(Salat malam dan istighatsah di kawasan Pondok Pesantren Amanatul Ummah Surabaya, Sabtu (30/5/2020) malam. foto: MMA/ bangsaonline.com)
Kenapa Kiai Asep mau menyumbang? “Saya warga Surabaya. Saya sebagai warga Surabaya kan ikut malu. Rame kayak gitu. Bu Risma sebagai wali kota kan juga malu,” kata kiai miliarder yang pada bulan suci Ramadan lalu membagikan 300 ton beras dan 40.000 sarung, serta uang Rp 50 ribu per orang bagi relawan penanganan Covid-19 dan warga terdampak secara sosial ekonomi virus Corona.
Kiai Asep ingin Jawa Timur segera memasuki new normal.
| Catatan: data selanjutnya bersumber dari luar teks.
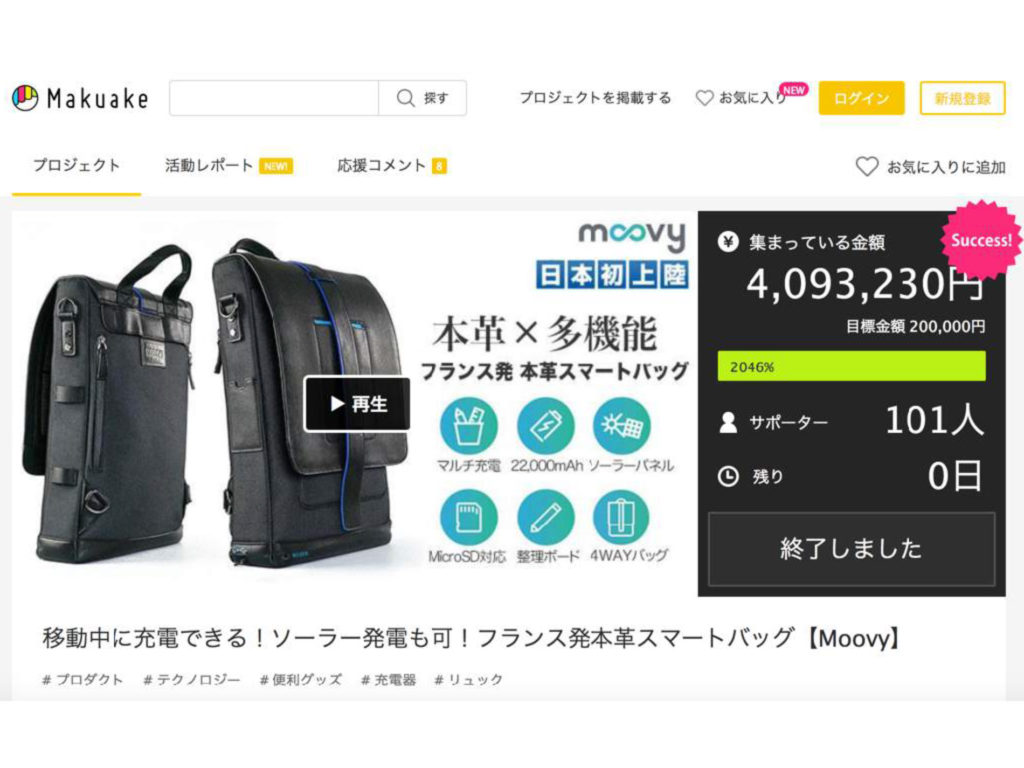
Task: Click the ログイン button
Action: click(x=861, y=98)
Nah, kuncinya, bagaimana penyebaran covid-19 di Surabaya dan Sidoarjo ini bisa ditekan. Sebab, penyebaran terbesar Covid-19 di Jawa Timur adalah Surabaya dan Sidoarjo. “Kan 70 persen terbanyak Surabaya dan Sidoarjo,” katanya.
Menurut Kiai Asep, dalam kondisi seperti ini, semua pihak harus menahan diri. “Harus bersabar. Kalau sabar, pasti akan ada jalan keluarnya,” kata kiai miliarder yang dikenal dermawan itu.